Lech Wałęsa grozi Marii Kiszczak sądem. Jednocześnie apeluje o ujawnienie prawdy na temat dokumentów znalezionych po śmierci generała. Ta tłumaczy się ze swojej decyzji.

Pani Kiszczakowa, mam nadzieję, że Pani powie wszystkim prawdę o obecnie funkcjonującym kłamstwie i prowokacji zawartej w przygotowanym pomyśle teczek Kiszczaka. W przeciwnym razie sprawę skieruję do sądu. Mam już wystarczającą ilość dowodów i świadków, by osiągnąć prawdę – napisał Wałęsa, który najwyraźniej nie ma na tyle honoru, by wreszcie zamilknąć.

Wdowa po Czesławie Kiszczaku Maria Kiszczak odpowiedziała na wezwanie. Stwierdziła, że dokumenty znalezione po śmierci męża ujawniła ze strachu.
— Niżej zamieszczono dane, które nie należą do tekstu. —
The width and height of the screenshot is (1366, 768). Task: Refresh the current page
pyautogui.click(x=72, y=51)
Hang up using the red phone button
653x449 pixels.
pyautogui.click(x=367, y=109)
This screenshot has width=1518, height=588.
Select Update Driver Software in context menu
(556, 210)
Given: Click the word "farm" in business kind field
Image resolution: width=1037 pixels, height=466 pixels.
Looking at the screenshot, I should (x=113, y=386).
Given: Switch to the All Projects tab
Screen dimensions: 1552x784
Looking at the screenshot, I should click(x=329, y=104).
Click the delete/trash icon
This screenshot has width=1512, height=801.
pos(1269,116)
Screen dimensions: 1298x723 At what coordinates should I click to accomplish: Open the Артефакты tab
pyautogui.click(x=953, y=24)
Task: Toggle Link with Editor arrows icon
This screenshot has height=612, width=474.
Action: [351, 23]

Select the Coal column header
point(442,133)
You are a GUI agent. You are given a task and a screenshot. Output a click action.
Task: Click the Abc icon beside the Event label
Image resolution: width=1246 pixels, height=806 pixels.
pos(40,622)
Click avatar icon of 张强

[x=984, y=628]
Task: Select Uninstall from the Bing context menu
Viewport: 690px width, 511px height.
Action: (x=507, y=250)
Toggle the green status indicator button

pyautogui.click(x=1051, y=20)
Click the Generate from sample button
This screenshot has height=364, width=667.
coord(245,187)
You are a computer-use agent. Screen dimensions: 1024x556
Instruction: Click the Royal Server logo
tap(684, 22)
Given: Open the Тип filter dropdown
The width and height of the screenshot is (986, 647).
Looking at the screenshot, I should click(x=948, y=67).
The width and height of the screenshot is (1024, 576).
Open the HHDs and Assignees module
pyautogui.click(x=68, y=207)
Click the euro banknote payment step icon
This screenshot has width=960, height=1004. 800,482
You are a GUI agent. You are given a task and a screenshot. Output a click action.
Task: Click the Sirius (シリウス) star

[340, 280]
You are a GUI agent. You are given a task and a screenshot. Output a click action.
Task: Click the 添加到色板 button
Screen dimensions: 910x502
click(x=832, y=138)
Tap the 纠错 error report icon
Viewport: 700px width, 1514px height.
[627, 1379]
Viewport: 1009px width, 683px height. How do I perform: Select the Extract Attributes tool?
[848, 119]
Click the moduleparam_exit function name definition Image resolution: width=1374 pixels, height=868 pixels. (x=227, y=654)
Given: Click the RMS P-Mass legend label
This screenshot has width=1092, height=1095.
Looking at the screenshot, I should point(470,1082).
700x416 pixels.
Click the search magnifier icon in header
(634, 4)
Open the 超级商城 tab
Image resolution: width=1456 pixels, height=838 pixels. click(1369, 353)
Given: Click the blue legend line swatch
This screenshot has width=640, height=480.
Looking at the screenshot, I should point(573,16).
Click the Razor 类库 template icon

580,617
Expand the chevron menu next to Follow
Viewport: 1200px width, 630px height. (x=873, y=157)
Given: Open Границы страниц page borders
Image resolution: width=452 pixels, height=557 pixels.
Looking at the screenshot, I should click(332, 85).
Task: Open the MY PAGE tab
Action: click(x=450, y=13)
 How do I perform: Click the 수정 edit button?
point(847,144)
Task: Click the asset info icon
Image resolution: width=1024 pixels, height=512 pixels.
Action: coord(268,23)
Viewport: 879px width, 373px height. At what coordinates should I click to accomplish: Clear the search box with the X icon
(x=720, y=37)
Mąż przed śmiercią mi powiedział: to są teczki Wałęsy, jak będziesz mieć problemy, to weź je i idź do prezesa IPN. A niech mnie Wałęsa podaje do sądu, to samo powiem, co panu teraz. Po prostu obawiałam się o swoje życie i poszłam z tymi teczkami do IPN. A na co miałam czekać? Bałam się o swoje życie, że stanie się ze mną to, co z małżeństwem Jaroszewiczów – powiedziała „Super Expressowi” Kiszczak.